Share an article or blog post that quotes the influencer
Watch for articles quoting the influencer. Like the first suggestion, link to the influencer’s name and write a comment. Perhaps, even share one of the influencer’s quotes.
Share a presentation, video, or other media from the influencer
LinkedIn users can add media to their LinkedIn profiles. This can be presentations, videos, papers, and other media. Share those in your LinkedIn update. You should be able to link to the resource. The way to share the resource varies depending on the source. For SlideShare presentations, select the LinkedIn SlideShare logo as the next image shows and it’ll open the SlideShare outside of the profile. You can copy the URL from there.
If it’s a YouTube video, select the Share icon as shown in the next image to get a link to the video. If it’s a blog post or a web page, you’ll be able to select “Read Original” to get the link there.
Comment on an influencer’s LinkedIn status update or blog post
Leave a meaningful, sincere comment on the influencer’s status update that says more than “Great article!” and “Thanks!” Add your own insights or spin on the topic mentioned in the update. This will get you noticed.
Do this with the influencer on a regular basis, but not too often. You don’t want them to feel like you are stalking them. The right frequency depends on how often the influencer posts updates.

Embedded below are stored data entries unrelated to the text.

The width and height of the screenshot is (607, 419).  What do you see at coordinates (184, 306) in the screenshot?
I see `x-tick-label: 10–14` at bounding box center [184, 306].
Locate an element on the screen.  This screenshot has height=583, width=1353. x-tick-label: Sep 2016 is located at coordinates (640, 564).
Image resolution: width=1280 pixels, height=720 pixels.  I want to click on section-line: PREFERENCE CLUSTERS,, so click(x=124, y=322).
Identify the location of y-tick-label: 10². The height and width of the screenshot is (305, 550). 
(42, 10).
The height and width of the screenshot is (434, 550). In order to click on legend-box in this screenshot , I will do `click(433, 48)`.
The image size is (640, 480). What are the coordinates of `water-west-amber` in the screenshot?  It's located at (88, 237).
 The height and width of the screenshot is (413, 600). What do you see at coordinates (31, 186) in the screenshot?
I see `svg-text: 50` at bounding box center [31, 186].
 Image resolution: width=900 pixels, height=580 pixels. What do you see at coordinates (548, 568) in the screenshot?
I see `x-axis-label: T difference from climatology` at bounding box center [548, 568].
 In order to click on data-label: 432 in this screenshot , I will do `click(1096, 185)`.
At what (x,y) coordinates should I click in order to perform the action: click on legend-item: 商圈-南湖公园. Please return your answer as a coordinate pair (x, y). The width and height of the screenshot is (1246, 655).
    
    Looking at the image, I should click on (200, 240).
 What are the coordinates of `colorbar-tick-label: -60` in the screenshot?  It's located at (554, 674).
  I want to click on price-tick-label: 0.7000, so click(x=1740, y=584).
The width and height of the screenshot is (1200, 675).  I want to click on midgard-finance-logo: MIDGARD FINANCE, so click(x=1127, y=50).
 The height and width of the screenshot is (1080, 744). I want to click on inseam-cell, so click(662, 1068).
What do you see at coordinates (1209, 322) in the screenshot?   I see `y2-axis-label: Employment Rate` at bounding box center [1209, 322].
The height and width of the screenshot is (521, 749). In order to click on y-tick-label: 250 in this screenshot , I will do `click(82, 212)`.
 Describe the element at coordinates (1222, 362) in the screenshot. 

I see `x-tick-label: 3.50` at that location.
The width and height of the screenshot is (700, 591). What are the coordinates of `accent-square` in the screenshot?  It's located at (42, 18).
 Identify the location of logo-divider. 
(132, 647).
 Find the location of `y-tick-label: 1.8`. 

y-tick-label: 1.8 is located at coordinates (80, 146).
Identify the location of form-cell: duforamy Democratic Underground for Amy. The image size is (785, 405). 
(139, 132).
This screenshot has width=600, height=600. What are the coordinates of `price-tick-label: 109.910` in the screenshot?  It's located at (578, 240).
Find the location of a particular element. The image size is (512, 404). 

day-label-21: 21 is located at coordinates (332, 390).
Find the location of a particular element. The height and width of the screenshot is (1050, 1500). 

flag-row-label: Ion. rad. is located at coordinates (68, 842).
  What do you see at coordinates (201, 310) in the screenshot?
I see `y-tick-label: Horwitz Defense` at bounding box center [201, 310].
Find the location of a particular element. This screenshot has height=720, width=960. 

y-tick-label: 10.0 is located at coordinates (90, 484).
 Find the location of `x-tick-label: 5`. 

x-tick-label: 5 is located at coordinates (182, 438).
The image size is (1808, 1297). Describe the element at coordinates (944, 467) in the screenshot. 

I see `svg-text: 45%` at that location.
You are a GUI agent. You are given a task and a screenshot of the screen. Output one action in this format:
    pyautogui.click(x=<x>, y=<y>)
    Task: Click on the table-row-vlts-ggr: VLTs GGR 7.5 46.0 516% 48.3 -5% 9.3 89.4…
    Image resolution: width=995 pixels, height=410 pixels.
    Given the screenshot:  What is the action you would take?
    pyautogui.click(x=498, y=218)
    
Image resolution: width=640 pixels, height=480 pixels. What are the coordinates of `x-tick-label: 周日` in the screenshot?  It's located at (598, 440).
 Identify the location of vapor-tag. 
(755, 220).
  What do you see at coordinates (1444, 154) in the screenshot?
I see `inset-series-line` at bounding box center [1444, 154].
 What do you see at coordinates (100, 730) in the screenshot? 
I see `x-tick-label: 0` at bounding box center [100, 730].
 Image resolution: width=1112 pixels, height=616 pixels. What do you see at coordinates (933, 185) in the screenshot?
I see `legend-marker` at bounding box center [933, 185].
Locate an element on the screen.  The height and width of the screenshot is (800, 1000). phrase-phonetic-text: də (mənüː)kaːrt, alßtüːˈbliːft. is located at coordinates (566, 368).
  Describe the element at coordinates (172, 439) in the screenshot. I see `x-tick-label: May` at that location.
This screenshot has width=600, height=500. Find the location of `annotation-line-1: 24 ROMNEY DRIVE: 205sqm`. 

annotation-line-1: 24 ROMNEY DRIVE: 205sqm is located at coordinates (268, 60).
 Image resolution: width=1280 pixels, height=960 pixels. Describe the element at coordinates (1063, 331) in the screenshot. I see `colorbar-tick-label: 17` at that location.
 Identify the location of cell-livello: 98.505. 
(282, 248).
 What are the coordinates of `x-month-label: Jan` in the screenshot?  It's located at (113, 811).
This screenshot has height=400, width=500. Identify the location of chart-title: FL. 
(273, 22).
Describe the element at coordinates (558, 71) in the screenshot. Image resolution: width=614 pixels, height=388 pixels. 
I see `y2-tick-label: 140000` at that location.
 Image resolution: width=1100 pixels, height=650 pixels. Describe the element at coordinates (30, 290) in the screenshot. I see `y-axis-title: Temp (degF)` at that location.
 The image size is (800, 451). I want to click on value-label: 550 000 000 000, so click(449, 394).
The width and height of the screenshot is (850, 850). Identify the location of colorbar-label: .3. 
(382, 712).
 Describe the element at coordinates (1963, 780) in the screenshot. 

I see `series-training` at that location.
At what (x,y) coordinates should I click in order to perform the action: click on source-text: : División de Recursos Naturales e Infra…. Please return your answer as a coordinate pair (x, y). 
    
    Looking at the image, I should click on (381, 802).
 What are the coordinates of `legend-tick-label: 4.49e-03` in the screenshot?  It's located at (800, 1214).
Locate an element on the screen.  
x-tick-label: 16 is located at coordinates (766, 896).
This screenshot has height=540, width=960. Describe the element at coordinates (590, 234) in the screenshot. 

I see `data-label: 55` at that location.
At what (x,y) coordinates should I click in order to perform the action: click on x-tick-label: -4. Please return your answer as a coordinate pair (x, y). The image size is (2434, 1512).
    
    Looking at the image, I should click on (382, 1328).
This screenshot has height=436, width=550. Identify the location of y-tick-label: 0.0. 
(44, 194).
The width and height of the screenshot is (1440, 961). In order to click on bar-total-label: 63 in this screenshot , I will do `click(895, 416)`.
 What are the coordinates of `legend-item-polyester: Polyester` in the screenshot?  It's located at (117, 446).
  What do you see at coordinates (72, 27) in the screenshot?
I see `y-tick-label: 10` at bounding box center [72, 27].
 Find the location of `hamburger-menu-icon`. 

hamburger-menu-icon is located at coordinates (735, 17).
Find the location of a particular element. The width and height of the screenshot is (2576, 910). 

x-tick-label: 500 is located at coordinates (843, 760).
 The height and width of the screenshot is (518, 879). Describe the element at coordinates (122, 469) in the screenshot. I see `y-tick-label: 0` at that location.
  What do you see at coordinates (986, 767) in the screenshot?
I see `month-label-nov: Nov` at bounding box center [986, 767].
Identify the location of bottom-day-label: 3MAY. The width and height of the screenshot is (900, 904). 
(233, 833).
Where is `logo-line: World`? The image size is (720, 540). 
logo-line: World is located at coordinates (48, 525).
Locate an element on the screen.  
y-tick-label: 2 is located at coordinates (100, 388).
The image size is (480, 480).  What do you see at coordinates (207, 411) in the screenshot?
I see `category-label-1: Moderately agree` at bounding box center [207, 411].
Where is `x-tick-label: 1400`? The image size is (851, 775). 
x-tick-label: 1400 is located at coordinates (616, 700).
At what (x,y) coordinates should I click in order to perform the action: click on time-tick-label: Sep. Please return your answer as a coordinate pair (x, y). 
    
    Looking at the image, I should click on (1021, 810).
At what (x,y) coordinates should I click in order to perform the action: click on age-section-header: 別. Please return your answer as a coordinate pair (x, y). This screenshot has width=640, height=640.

Share the influencer’s update
If you believe your connections will benefit from an influencer’s update, share it. When you share, add your own thoughtful comments. And, if appropriate, mention the influencer by entering the @ symbol followed by the person’s name to make it clickable.
Like the influencer’s update or blog post
For times when you don’t have valuable insights, just like the update. Better to like than say something hollow.
Ensure you have recent LinkedIn updates
Before you go liking, sharing, or commenting on an influencer’s update, make sure you have some recent updates posted. An influencer who notices your like, share, or comment, might visit your profile and check out yours. Be ready! The updates don’t have to mention the influencer. They simply should show value.
What other ways can you connect with influencers using LinkedIn status updates?